Responding to the call for evidence, Andrew Opie, director of food and sustainability at the BRC, said the Efra hearing would “provide a great opportunity for retailers to demonstrate their commitment to UK farmers and manufacturers”.

Beyond their investment in UK supply chains, they would be able to explain to MPs “how GSCOP ensures suppliers are protected in their supply chains and why other solutions, beyond GSCOP, are needed to give the same support to suppliers who are not supplying the major retailers”, Opie said.

It comes a series of protests by farmers over their treatment by the supermarkets and the impact of government policy will continue next week, with a rally including as much as 100 tractors due to take place in London on Monday.
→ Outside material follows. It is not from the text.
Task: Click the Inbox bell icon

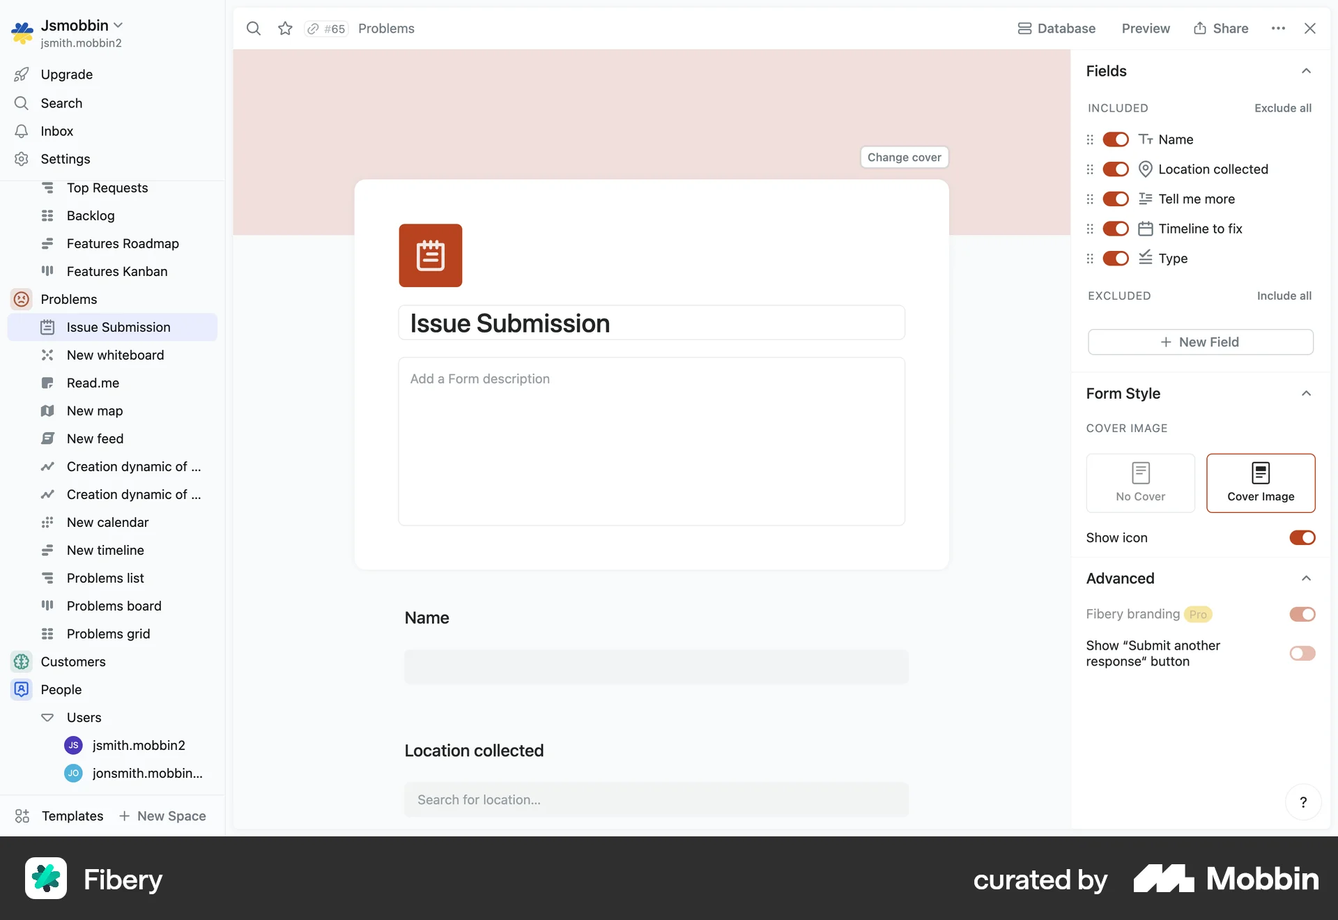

The rally, which will end outside parliament, will centre on the impact of post-Brexit trade barriers and trade policy and the impact of competition from cheaper, lower standard imports, coupled with “a lack of fairness in the supply chain”, said organiser and Wiltshire-based beef and arable farmer Liz Webster.

“We’re at the point where British farming has been sold down the river,” said Webster.